• Kutipan Terpilih:
┌──

Laporan wartawan Tribunnews.com, Fahdi Fahlevi
TRIBUNNEWS.COM, JAKARTA - Peneliti Paramadina Public Policy Institute, Muhamad Iksan, mengatakan kondisi ekonomi China pasca pandemi Covid-19 belum sepenuhnya pulih.
Indonesia, menurut Iksan, perlu mempersiapkan langkah antisipatif menghadapi fenomena perlambatan ekonomi China.
"Salah satu yang perlu Indonesia lakukan adalah menjaga keseimbangan dalam hubungan ekonomi dengan China dan dengan negara-negara lainnya, termasuk dengan Amerika Serikat,” tutur Iksan melalui keterangan tertulis, Jumat (29/12/2023).
Hal tersebut diungkapkan oleh Iksan pada diskusi berjudul ‘China, Asia Tenggara, dan Indonesia,’ yang diselenggarakan oleh Forum Sinologi Indonesia (FSI).
Menurut Iksan, perlambatan ekonomi Republik Rakyat China tersebut dapat dilihat dari beberapa indikasi, salah satunya adalah melemahnya permintaan dalam negeri.
Sebagai contoh, pada periode Januari hingga Februari 2023, pertumbuhan penjualan ritel hanya menyentuh 18,4 persen.
"Angka ini masih berada di bawah perkiraan para analis, yang sebelumnya memperkirakan bahwa pertumbuhan ritel di China akan tumbuh sebesar 21 persen pada periode di atas," tutur Iksan.

└──

• Tugas 1:
Jawab pertanyaan berikut berdasarkan artikel tentang ekonomi China.
(a) Siapa penyelenggara diskusi berjudul ‘China, Asia Tenggara, dan Indonesia’?
(b) Berapa pertumbuhan penjualan ritel China pada periode Januari hingga Februari 2023?
(c) Berapa angka pertumbuhan ritel yang sebelumnya diperkirakan para analis untuk periode tersebut?
• Tugas 2: Tulis ulang bagian artikel tentang ekonomi China dari "Indonesia, menurut Iksan, perlu" sampai "menyentuh 18,4 persen.", dengan mengubah "perlambatan ekonomi" menjadi "pelemahan ekonomi".
• Tugas 3: Ringkas artikel tentang ekonomi China dalam dua kalimat.

• Data yang dikumpulkan:
┌──

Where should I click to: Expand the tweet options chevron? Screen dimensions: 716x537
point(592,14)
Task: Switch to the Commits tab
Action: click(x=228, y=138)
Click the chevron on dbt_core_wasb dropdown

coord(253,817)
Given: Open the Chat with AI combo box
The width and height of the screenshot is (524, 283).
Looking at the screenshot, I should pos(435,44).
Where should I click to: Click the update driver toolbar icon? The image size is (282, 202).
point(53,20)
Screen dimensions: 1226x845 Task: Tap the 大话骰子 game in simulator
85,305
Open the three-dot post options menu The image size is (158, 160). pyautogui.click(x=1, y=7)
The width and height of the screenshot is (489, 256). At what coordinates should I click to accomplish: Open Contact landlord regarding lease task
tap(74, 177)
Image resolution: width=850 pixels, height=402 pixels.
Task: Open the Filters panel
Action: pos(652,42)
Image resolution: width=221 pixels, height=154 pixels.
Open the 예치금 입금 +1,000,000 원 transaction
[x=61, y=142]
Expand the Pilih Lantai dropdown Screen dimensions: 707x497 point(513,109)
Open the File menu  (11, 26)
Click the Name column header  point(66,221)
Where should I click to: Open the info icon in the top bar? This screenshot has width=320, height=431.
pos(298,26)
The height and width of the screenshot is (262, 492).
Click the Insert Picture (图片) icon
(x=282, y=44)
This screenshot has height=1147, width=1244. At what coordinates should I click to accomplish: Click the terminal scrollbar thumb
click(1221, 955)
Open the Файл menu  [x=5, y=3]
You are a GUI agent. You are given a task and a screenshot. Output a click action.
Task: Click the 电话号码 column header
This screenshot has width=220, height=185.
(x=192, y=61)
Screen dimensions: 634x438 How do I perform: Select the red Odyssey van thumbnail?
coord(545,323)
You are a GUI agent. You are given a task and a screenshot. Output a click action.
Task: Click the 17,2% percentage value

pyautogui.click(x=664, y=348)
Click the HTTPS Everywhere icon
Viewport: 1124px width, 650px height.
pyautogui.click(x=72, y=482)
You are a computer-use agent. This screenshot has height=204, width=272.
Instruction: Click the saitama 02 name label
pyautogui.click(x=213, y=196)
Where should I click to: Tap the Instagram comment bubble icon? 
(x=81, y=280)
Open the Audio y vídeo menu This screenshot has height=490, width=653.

└──

• Jawaban 1:
(a) Forum Sinologi Indonesia (FSI).
(b) 18,4 persen.
(c) 21 persen.

• Jawaban 2:
Indonesia, menurut Iksan, perlu mempersiapkan langkah antisipatif menghadapi fenomena pelemahan ekonomi China.
"Salah satu yang perlu Indonesia lakukan adalah menjaga keseimbangan dalam hubungan ekonomi dengan China dan dengan negara-negara lainnya, termasuk dengan Amerika Serikat,” tutur Iksan melalui keterangan tertulis, Jumat (29/12/2023).
Hal tersebut diungkapkan oleh Iksan pada diskusi berjudul ‘China, Asia Tenggara, dan Indonesia,’ yang diselenggarakan oleh Forum Sinologi Indonesia (FSI).
Menurut Iksan, pelemahan ekonomi Republik Rakyat China tersebut dapat dilihat dari beberapa indikasi, salah satunya adalah melemahnya permintaan dalam negeri.
Sebagai contoh, pada periode Januari hingga Februari 2023, pertumbuhan penjualan ritel hanya menyentuh 18,4 persen.

• Jawaban 3: Peneliti Paramadina Public Policy Institute, Muhamad Iksan, menilai ekonomi China pasca pandemi Covid-19 belum sepenuhnya pulih, sehingga Indonesia perlu langkah antisipatif, antara lain menjaga keseimbangan hubungan ekonomi dengan China dan negara lain, termasuk Amerika Serikat. Menurutnya, perlambatan itu tampak dari melemahnya permintaan dalam negeri, misalnya pertumbuhan penjualan ritel Januari hingga Februari 2023 yang hanya 18,4 persen, di bawah perkiraan analis sebesar 21 persen.